I’m terrified of driving.
I’ve never driven a car by myself. I’ve never owned a car. I’m a grown adult and I live in America.
I’m scared of sitting in the driver’s seat. Just the thought of putting my hands on the leathery steering wheel makes my palms sweat.
I’m scared of fulfilling the stereotype that Asian women are terrible drivers.
I’m scared of trying to change lanes, while I twist my neck around to try and see the cars behind me whizzing by at a gajillion miles an hour.
I’m scared of getting into a car accident. Especially one that leaves me paralyzed for life.
I couldn’t drive in high school, so I didn’t have a social life.
I couldn’t drive to my first job after college, so I lived near bus stops instead.
I can’t drive today, so when I go grocery shopping, I can only get what I can carry on the bus. I love Costco but I can’t go there because I can’t drive.
I can’t just go wherever I want to go. Instead I look up bus directions first and hope the bus goes there. Because if it doesn’t, then I can’t go.
I’m 26 and I can’t drive. I can dance, I can juggle, I can even ride the unicycle. But I can’t drive.
I decided to move to LA because there’s a lot of opportunity there. To become a better dancer, to take film classes, to start my company. But you can’t get by without a car in LA, as I’ve been told by pretty much everyone.
So I thought, maybe I should just not go to LA.
Yeah. I almost didn’t move to a city full of opportunity, because I can’t drive and I’m too scared to learn.
This is getting ridiculous. This stops now.
Time to grow up and be an adult. Time to face the day I’ve dreaded all my life. I’m terrified, but also excited about the freedom I’ll have once I have my new driving superpowers.
I start driving lessons today.
I’m 26, and I’m learning to drive!
If you’re ready to conquer your fear (of anything, not just driving), you might be interested in a motivational experiment I’m running. Email karen at danceinayear dot com for more info.
Say hi @karenxcheng Thanks to my friends and family who have given me many lifts over the years.
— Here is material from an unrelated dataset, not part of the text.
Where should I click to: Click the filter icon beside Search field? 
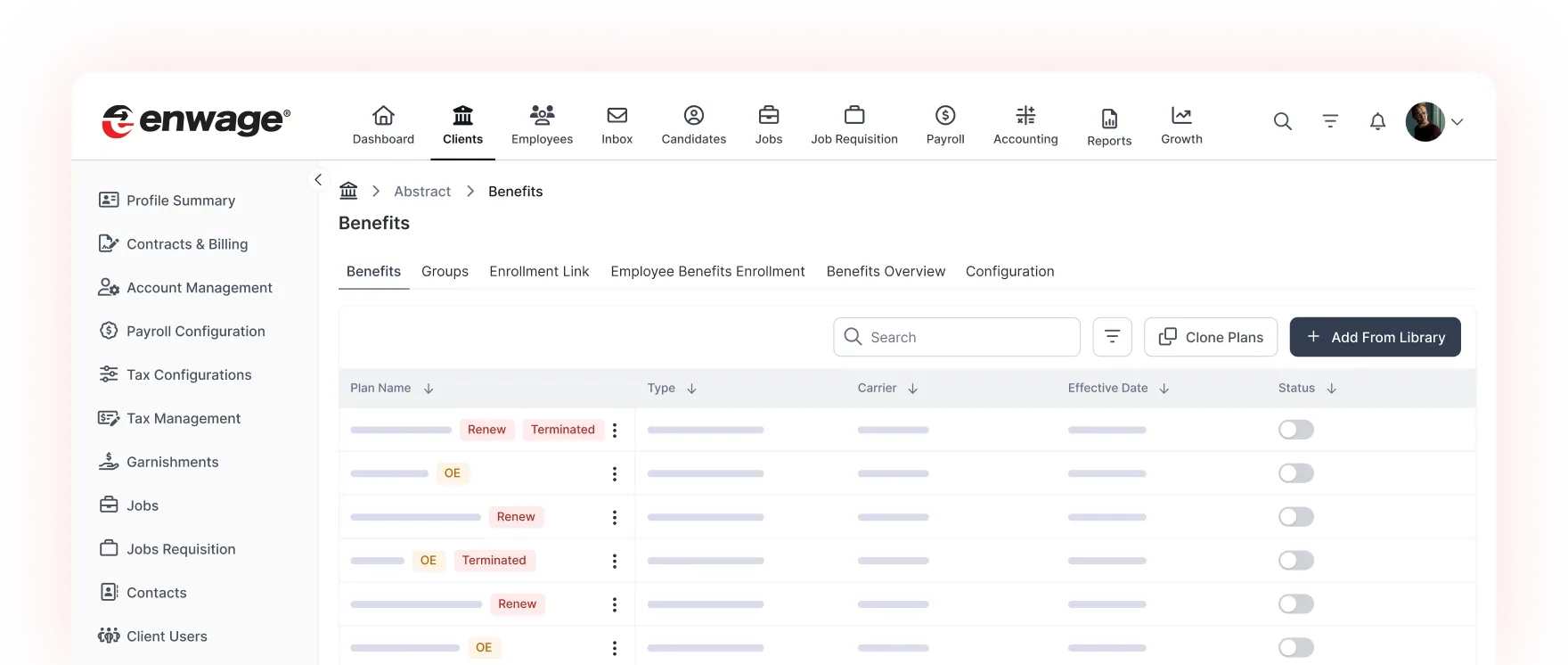1112,337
Thanks to Nikita Fallon, Lynn Tao, Mary Tao, Amy Lin, and my parents for relentlessly pushing me to learn to drive, despite my stubborn protests. This post originally appeared on Karen’s personal blog.
What's your biggest fear and when are you going to conquer it?
About the blogger: Karen X. Cheng is a self-taught designer at Exec in San Francisco. She learned to dance in a year. If you have a dream and don't know how to start -- start anyway. Learn more about Karen by visiting her website.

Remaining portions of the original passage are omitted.